いつの間にか、この場に居て、当たり前の様に話をしていた未知の魔王ノルンを。

「おやおや。気づいていなかったのかい。それは驚きだね。ボクは別に逃げも隠れもしていないし。初めからここに居たというのにね」

「まったくだな」

「それはそうと、ノルン。あなた、いつまでエースブ様を抱きかかえているおつもりですか?」

「さて、いつまでかな。分からないというのは恐怖だろう。ペイナ」

「相変わらずイラっとする言葉遣いをしますね。あなたは!」

「それがボクさ。そうだよね? エースブ様」

「あー? まー、そーだな。ノルンはなーんも分からんからなー」

「もう! エースブ様!いい加減なお返事をしないで下さいな!」

意味のない、いい加減な会話をしている魔王たちを見て、互いに状況を確認していた勇者達だったが、ノルンという魔王が現れたという事以外には何もおかしな所が無いという事に気づき、とりあえずの落ち着きを取り戻す。

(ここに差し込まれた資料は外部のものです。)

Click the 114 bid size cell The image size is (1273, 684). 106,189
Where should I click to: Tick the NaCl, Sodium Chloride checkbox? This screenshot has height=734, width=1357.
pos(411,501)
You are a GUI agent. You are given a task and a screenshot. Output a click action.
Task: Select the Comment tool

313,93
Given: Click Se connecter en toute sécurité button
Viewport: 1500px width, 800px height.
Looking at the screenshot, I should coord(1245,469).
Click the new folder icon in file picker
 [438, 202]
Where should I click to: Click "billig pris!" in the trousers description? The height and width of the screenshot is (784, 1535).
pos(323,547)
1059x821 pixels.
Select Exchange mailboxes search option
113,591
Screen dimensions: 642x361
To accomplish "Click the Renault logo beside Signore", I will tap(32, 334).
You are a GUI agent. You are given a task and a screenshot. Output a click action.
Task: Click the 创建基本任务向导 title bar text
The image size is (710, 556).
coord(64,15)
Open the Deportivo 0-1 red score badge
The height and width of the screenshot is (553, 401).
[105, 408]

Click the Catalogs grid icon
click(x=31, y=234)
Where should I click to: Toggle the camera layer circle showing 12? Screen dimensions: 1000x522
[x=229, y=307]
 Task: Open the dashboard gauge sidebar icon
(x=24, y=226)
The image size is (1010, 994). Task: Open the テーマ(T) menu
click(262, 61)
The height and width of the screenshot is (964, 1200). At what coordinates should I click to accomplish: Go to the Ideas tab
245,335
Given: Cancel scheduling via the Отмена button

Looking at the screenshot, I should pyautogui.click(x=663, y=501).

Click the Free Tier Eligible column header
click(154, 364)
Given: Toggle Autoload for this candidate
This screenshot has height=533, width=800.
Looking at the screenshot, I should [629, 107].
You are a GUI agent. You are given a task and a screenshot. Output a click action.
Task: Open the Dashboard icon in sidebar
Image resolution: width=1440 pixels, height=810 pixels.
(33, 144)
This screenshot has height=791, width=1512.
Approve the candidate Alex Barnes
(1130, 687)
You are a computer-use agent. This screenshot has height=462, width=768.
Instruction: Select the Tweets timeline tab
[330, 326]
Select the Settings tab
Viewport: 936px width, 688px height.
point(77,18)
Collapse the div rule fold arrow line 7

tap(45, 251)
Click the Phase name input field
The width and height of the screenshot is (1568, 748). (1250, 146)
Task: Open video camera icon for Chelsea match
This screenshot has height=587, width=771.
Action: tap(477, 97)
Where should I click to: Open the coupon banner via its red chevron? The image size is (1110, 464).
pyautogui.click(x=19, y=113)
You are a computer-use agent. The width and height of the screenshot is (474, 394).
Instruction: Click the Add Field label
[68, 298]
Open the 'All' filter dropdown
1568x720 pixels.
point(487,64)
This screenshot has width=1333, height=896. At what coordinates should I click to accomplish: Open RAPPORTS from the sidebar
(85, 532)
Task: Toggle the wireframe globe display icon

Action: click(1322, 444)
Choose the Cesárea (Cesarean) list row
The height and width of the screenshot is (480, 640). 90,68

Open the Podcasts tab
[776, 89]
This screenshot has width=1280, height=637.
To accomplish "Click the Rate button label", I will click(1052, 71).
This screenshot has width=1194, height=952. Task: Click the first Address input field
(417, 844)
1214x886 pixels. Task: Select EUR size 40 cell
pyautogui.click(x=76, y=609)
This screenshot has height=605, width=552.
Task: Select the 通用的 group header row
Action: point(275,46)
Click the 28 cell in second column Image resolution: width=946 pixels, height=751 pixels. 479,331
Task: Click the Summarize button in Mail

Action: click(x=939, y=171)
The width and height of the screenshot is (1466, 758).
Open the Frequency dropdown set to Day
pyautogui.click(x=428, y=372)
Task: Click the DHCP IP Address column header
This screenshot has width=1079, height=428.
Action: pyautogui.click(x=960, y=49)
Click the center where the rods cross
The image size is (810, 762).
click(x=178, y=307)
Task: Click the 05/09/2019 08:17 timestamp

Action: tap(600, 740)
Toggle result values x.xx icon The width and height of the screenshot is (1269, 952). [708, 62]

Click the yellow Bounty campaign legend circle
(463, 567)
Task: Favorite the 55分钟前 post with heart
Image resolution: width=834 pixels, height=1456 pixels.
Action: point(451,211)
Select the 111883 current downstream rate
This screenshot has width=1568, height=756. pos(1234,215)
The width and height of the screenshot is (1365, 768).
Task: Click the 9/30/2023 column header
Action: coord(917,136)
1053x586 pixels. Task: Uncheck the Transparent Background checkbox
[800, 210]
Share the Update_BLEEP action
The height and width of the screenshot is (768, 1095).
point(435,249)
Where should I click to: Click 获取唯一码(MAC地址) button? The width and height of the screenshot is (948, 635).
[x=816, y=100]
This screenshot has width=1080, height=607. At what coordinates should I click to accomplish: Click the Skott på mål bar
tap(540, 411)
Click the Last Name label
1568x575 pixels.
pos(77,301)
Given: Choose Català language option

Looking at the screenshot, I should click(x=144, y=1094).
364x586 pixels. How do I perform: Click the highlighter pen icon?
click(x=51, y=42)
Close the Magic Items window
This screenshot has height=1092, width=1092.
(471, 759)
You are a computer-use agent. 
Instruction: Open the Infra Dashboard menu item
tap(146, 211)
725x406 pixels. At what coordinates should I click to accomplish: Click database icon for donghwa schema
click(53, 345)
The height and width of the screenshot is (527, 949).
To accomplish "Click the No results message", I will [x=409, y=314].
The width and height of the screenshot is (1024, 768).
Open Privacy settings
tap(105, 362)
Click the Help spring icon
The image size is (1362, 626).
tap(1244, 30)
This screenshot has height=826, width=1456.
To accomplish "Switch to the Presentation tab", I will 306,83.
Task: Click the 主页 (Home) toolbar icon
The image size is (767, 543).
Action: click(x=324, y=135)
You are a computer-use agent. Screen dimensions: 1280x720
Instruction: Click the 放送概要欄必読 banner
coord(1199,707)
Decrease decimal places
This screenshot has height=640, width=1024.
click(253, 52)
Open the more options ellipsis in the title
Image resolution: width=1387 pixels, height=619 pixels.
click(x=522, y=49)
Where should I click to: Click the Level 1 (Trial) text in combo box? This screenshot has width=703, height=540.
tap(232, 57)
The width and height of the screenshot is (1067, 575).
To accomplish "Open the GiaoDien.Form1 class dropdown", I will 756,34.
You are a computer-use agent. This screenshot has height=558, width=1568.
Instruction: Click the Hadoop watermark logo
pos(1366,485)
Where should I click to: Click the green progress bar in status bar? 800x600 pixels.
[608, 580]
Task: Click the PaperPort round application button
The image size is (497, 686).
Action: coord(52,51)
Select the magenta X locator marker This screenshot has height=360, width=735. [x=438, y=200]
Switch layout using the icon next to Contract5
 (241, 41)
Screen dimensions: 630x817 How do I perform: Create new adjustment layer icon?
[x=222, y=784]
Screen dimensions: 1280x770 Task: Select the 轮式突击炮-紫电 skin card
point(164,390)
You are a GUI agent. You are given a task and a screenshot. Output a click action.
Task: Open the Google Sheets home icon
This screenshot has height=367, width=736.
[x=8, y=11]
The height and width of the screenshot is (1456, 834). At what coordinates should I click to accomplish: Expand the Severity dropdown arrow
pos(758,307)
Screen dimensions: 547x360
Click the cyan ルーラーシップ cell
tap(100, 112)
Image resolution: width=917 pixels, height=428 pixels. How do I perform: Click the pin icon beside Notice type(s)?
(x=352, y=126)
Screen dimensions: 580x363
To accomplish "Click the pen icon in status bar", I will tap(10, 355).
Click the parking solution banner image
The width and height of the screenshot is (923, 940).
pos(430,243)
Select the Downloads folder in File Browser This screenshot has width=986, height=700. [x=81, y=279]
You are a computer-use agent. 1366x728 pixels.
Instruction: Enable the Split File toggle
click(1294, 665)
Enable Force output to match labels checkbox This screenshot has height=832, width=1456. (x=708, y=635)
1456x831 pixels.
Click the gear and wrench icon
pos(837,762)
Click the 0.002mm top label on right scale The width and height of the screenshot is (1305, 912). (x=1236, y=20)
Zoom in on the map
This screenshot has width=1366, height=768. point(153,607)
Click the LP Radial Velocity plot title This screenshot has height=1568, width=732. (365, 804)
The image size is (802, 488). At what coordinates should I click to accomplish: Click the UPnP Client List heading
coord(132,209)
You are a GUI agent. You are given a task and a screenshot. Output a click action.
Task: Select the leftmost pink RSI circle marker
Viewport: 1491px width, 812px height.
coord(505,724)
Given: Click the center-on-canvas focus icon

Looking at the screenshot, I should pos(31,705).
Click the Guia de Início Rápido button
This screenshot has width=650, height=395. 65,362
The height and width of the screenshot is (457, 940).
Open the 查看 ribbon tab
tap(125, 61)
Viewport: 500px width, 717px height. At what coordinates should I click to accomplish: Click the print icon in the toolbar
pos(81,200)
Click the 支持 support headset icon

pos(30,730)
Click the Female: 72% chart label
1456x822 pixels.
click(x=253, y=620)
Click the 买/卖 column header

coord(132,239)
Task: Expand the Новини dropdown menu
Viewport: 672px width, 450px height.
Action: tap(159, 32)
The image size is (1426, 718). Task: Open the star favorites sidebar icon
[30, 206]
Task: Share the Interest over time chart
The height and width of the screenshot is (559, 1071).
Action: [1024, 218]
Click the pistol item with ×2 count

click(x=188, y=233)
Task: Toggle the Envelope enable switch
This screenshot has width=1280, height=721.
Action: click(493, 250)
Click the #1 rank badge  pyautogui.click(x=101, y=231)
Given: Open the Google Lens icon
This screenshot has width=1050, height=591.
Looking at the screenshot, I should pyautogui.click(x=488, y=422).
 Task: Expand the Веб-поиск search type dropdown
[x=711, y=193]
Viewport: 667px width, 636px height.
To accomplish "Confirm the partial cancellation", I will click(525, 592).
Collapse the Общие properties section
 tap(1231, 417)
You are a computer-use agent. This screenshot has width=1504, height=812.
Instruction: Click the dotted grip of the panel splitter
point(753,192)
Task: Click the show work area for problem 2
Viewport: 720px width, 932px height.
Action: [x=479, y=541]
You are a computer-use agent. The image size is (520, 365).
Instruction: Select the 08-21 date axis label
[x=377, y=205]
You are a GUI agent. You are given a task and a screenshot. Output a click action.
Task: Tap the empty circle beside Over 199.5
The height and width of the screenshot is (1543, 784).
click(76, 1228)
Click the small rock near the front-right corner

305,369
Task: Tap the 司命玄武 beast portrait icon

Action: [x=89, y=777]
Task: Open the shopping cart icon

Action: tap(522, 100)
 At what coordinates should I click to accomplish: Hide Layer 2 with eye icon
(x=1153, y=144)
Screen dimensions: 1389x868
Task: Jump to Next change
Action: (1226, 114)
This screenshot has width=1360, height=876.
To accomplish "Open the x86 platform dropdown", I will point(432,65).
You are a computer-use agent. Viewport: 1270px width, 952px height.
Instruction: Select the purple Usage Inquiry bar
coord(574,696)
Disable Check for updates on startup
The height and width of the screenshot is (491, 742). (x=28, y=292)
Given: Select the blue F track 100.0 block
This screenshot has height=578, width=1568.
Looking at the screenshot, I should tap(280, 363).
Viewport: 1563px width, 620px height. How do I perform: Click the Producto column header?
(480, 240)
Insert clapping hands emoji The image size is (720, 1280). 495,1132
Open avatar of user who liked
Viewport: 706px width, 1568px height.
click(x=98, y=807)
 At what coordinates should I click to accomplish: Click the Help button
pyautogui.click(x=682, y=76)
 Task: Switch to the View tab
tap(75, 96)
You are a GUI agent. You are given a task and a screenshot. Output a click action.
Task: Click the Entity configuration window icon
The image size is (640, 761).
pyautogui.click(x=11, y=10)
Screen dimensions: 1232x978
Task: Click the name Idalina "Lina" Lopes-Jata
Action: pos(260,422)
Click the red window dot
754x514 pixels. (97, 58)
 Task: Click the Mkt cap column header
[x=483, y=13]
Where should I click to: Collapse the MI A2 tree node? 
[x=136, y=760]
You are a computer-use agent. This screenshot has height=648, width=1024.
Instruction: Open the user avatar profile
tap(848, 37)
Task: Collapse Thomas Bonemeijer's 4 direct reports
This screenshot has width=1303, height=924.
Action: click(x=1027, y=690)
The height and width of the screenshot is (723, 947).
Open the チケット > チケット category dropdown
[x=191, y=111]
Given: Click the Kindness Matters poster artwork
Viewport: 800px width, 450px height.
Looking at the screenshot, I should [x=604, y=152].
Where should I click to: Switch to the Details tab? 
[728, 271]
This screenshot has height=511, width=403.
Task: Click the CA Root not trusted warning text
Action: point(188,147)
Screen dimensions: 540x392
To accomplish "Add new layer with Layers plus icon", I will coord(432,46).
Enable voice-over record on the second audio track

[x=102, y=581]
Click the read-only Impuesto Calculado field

そして、ルークが代表してノルンに話しかける事にした。

「君は……君も魔王なのか」

「そうかもしれないし。違うかもしれないね」

「っ、どういう意味だ」

「そのままの意味さ。魔王かもしれないし。魔王ではないかもしれない」

「この期に及んで面倒な会話をするな。ノルン。ちゃんと話せ」

「分かったよ。エースブ様。勇者ルーク。そうだよ。ボクが未知の魔王ノルンだ。未知への恐怖がボクの核だからね。情報は大事なのさ」

「そう、か。それで」

「ボクが人間へ危害を加えるかどうか。かい?」

「っ!」

「何故分かったとでも言いたげな顔だね。ふむ。ではこう答えようか。『教えてあげないよ』」

「相変わらず性格が悪いのう。お前」

「アハハ。しょうがないさ。ボクなんだから」

悪態をつく魔王を軽く左右に揺らしながら、ノルンは笑う。

無邪気な子供の様に。

しかし、その笑顔はルークたちにとって、どんな物よりも奇妙で気味の悪いものだった。

「あぁ、そう言えば質問に答えていなかったね。答えはノーだ。ボクは人間に危害を加える事は無いよ。それどころか他の魔王を封印、もしくは無力化するのに協力しようじゃないか!」

「……何が」

「目的なんだ。って? うーん。そうだね。それは教えてあげようかな。勇者ルーク。この世界で君の事を知る人は多く居るだろう。横に居る魔術師ソフィアは君以上に君の事を知っているだろうし、反対側に座っている騎士レオンも、聖女オリヴィアも君の事はよく知っているだろう。だからこそ、君が人類の守護者であり、絶対に裏切らないという信頼が生まれる。そこには、ひとかけらの恐怖も生まれない。だからボクは未知であり続けなくてはいけないし。未知である事が僕の全てだ」

「……」

「よく分かっていないという様な顔だね。うんうん。とてもいい顔だ。君たちのそんな顔を見る事が出来ただけでも、ボクは満足だよ。ふふ。このまま行けばいずれ闇を超えるかな? そしたらどうなるかな。エースブ様。君がボクのモノになるのもそう遠くない日かもね」

「へっ、相変わらず訳の分からん事ばっかり言いおって」

「それが僕さ」

「もう! いい加減、エースブ様を私に返しなさい!」

「もう少し良いじゃないか。中々良い抱き心地なんだ」

「コラ!! 我はお前らの玩具じゃないんだぞ!!」

怒りに震える魔王エースブと、それを取り合う魔王たちという何とも言えない光景が広がる中で、ルーク達もまた、別の意味で何とも言えないまま立ち尽くしているのだった。